Sottsass’s travel photography, taken in India and North Yemen, tells another compelling story. As a body of research, it creates a fascinating “loop” between his training as an architect and, as he writes, his exposure to the highly-skilled, inventive but untutored builders who “…rely on signs, for what they are, for what they can give…” It is useful to contemplate Sottsass’s later architectural work in light of this travel photography. Not so much because it suggests that he thoughtlessly appropriated what he saw but because he was confident enough about his influences to document and honor them. He seemed to have remained open, well into his career, to the power of popular rituals and the ingenious qualities of the anonymous designer and communal construction.
As a follow-up to a more extensive exhibition staged at the MART Rovereto in the Italian province of Trento, the objects displayed at LACMA captured Sotsass’s shifting belief systems and, in some ways, the highly personal and more obscure nature of his later projects. If his early designs were expansive, not reductive, flexible, and not dogmatic, then the lessons of the late work are more masked or opaque because he offered no “teachable lessons” and provided little tutelage at the close of his life.

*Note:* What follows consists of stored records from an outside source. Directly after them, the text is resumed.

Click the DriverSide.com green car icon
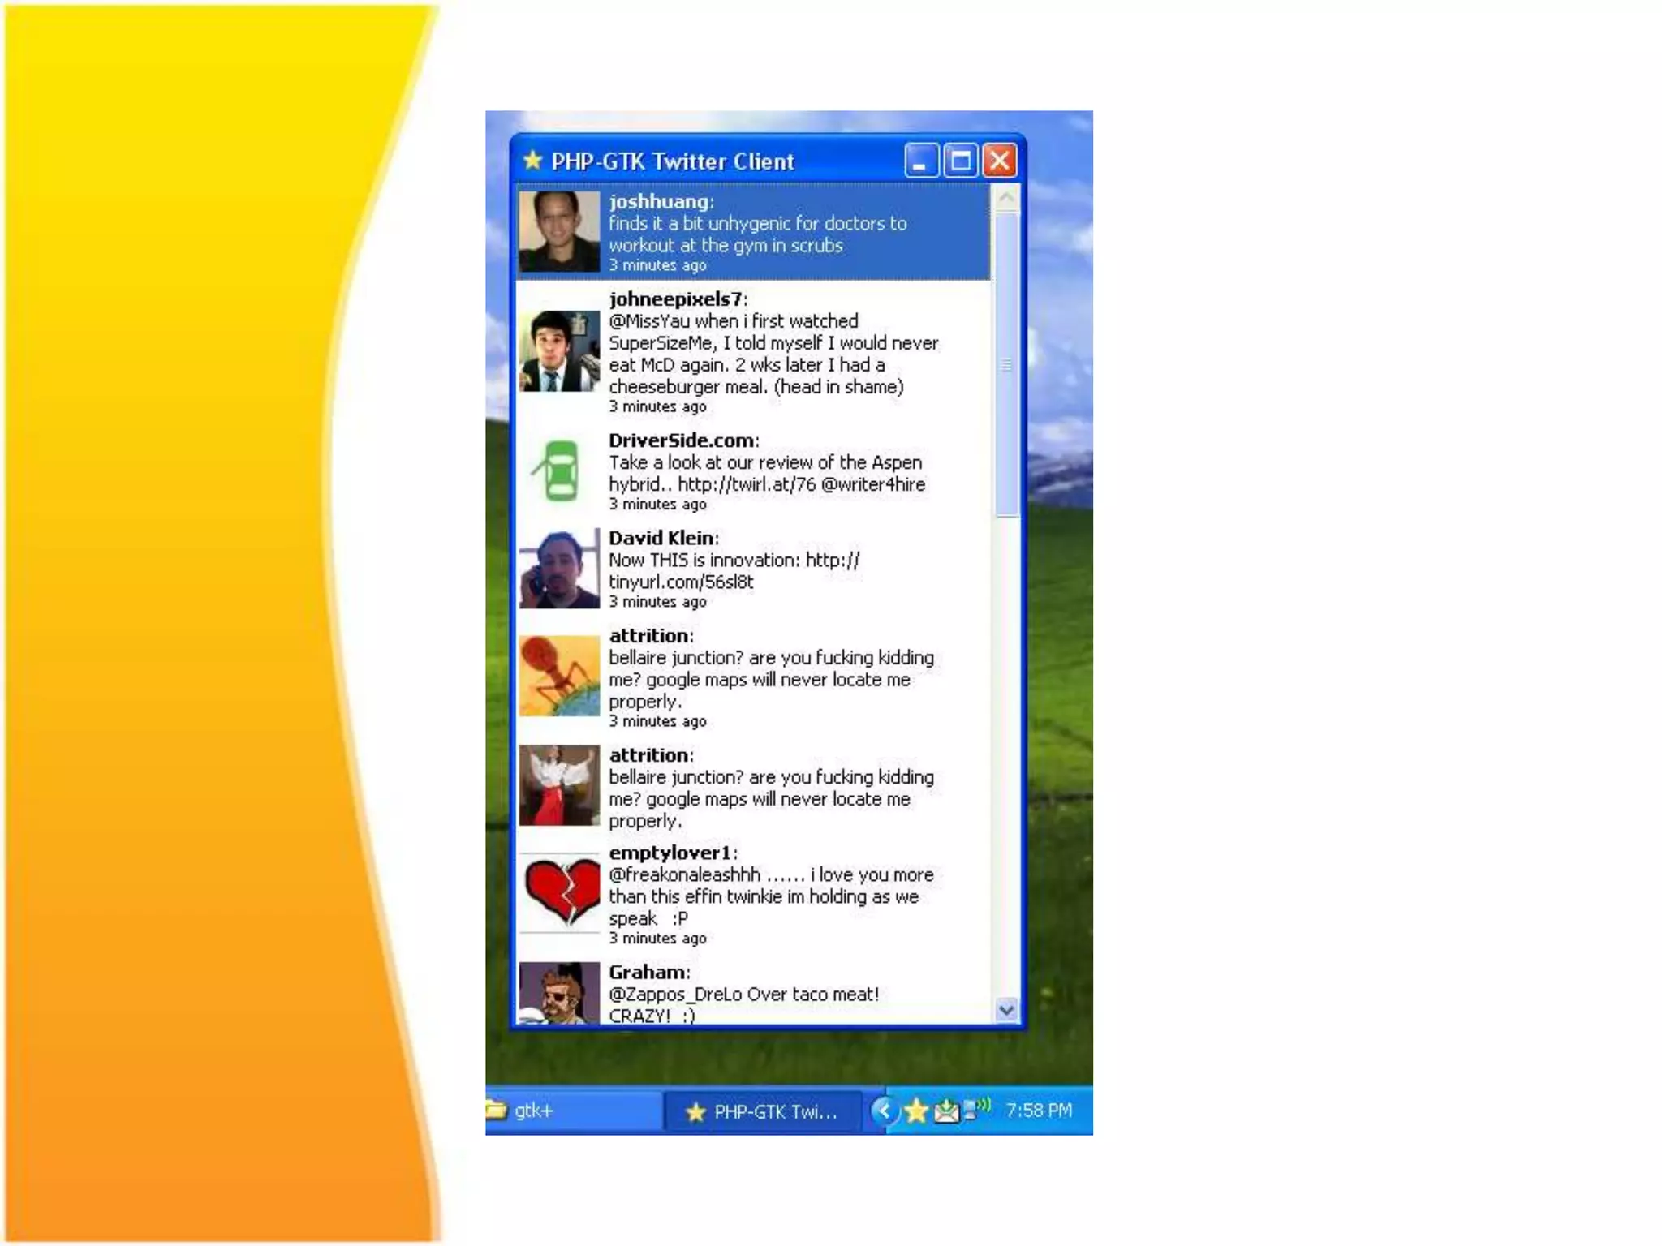This screenshot has height=1246, width=1662. 559,470
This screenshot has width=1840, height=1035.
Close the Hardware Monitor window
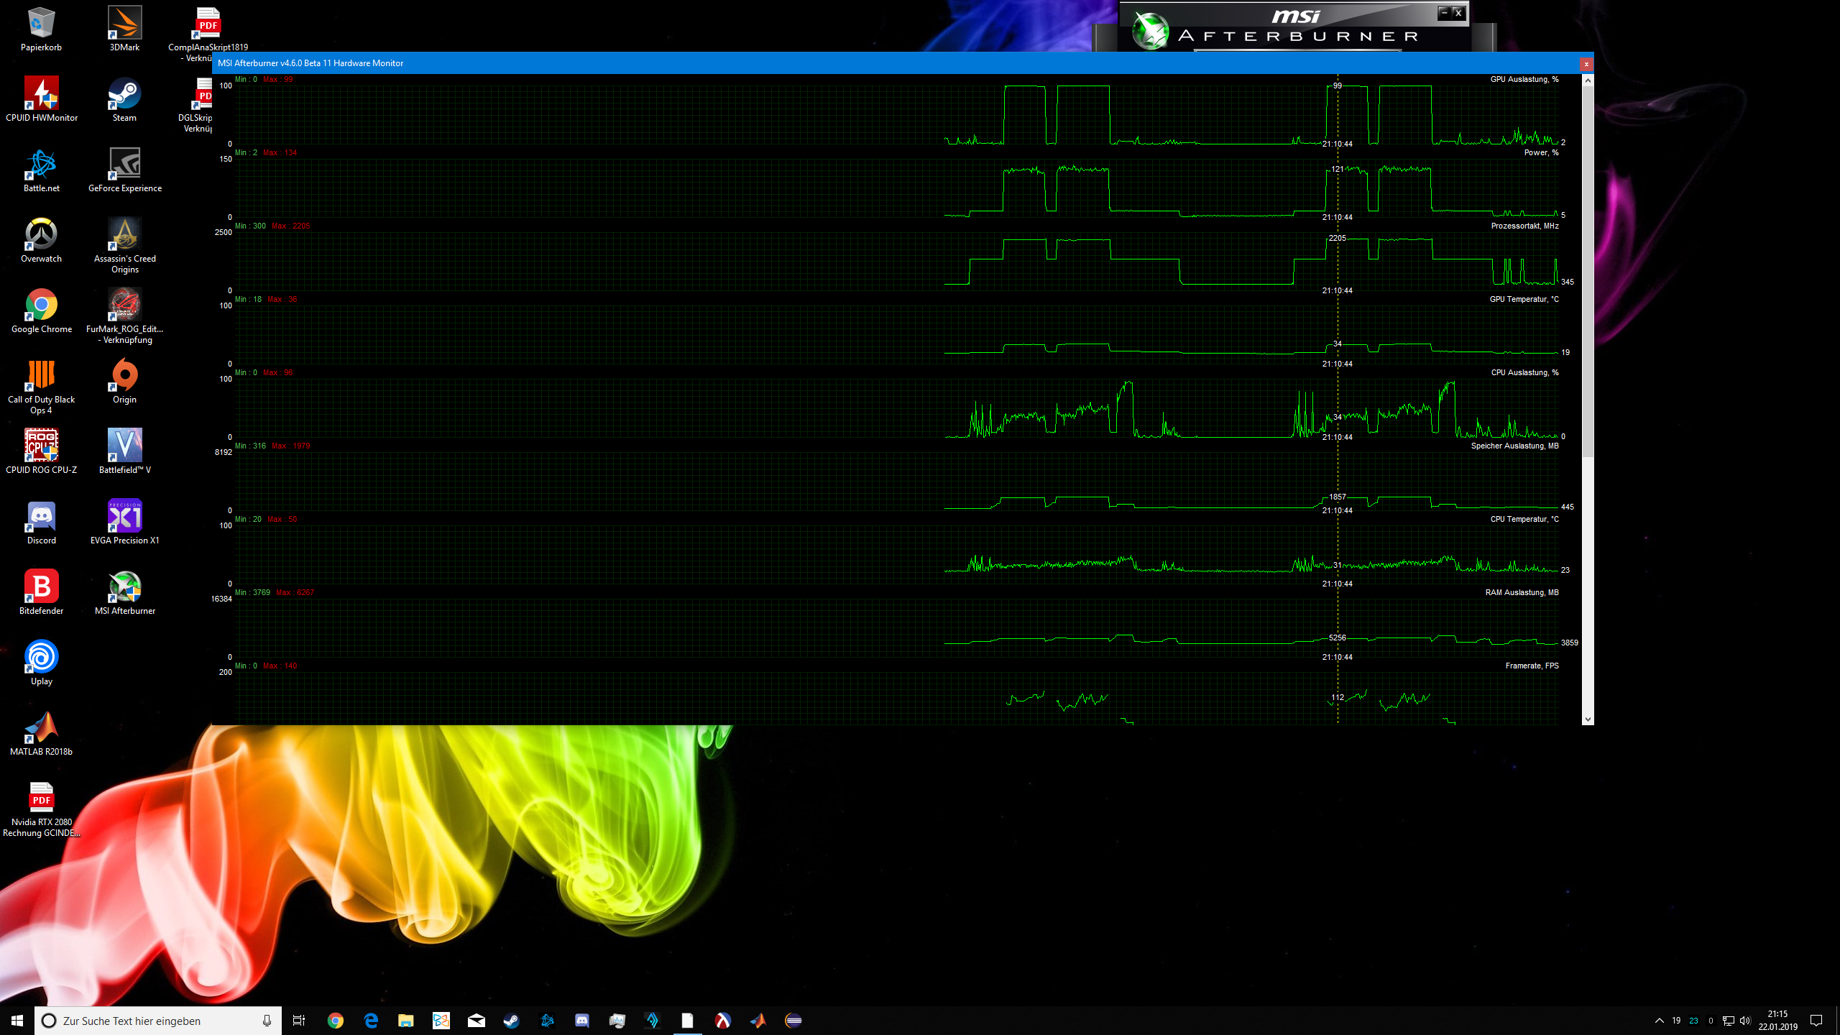tap(1586, 64)
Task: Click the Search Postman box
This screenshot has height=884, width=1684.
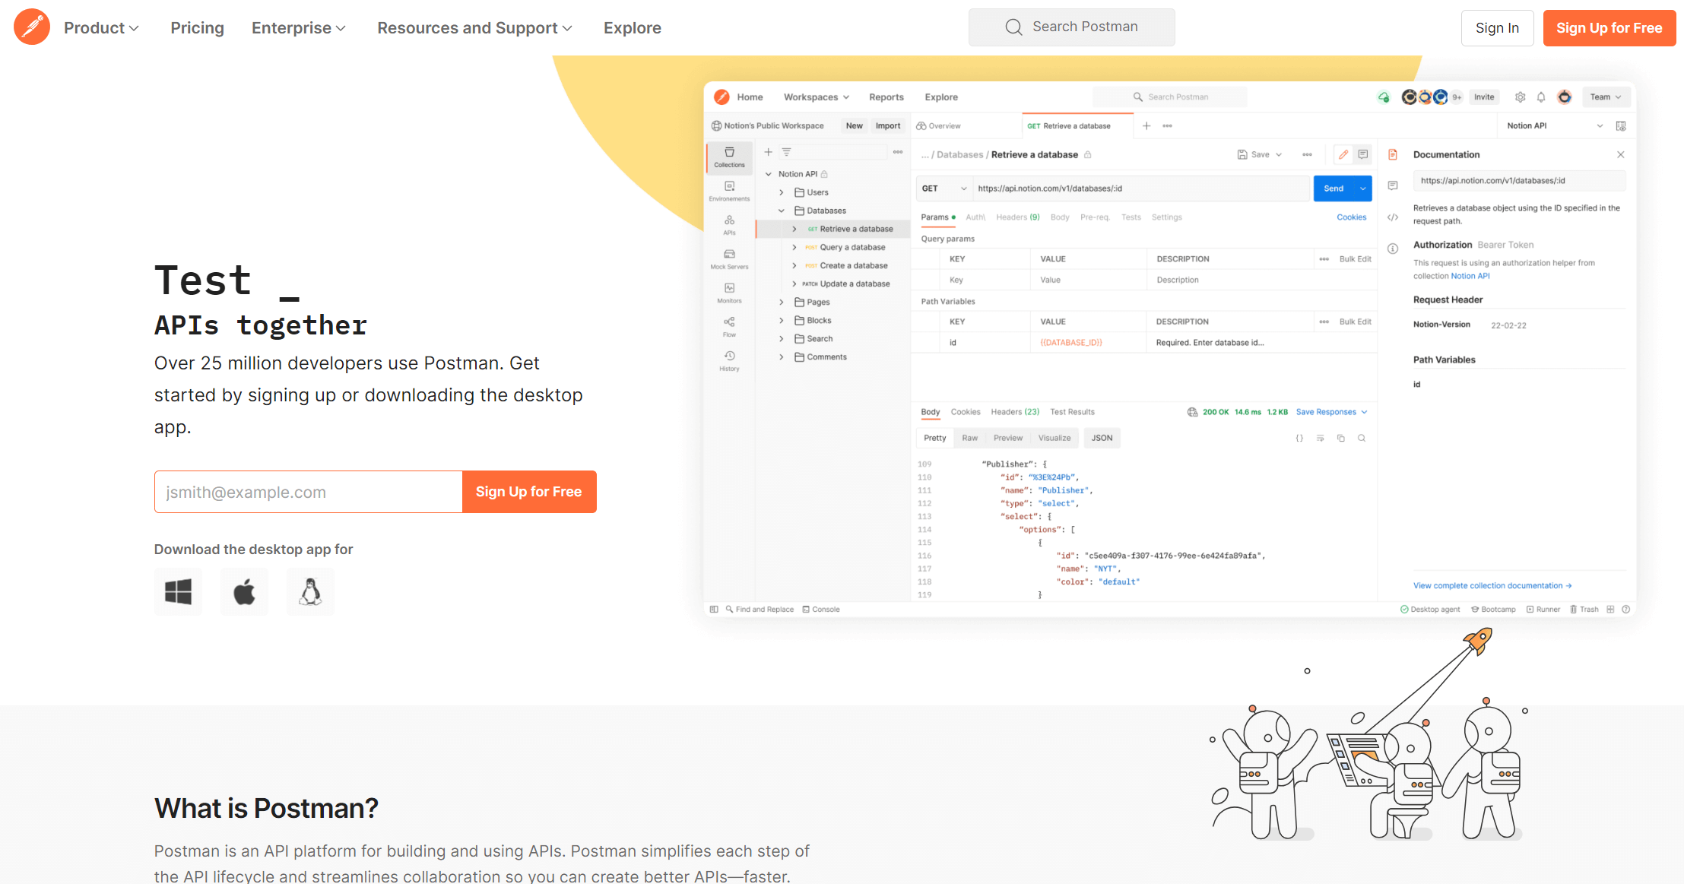Action: tap(1084, 27)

Brecht did not often depict the human (or human nature) within the individual but was instead motivated to symbolize human relations above the illusion of an artfully manufactured interior life. Like Brecht, Sottsass succeeded in making the familiar seem somehow strange, permitting the subject or “user” to be engaged enough by each designed object to render it both unfamiliar and unique. This “defamiliarisation effect,” what Brecht termed Verfremdungseffekt, requires us to critically consider the created thing in its context rather than mindlessly consume design as a part of capitalism’s commodity system.
The LACMA exhibition demonstrated that Sottsass insisted to the end on being a humanist. His entire oeuvre stands in firm resistance to the 20th century’s hegemonic cultural, economic, and political imperatives. It wordlessly rejects mass production for the idiosyncratic and the conversational art-craft-object. By refusing the demands and realities of the market and rejecting overtly puritanical dispositions towards utility, pragmatism, and matter-of-factness, Sottsass moves us as his audience away from “rituals [that] assert the status of social power.” He delivers us to the “elementary rituals…that matter for what they are and for what they can give and nothing else.”
Ettore Sottsass’s unique point of view must finally be regarded as opposed to any number of the dominant -isms that were mandated by the past century’s received orthodoxies – none the least of which is functionalism or what is more aphoristically called “design task orientation,” e.g., the value of work before pleasure. Sottsass, above all, exhorts us to engage his artistic and ethical positions. In valuing human relationships over good taste, Sottsass, like Brecht, tell us that art must not only entertain: above all, it must teach.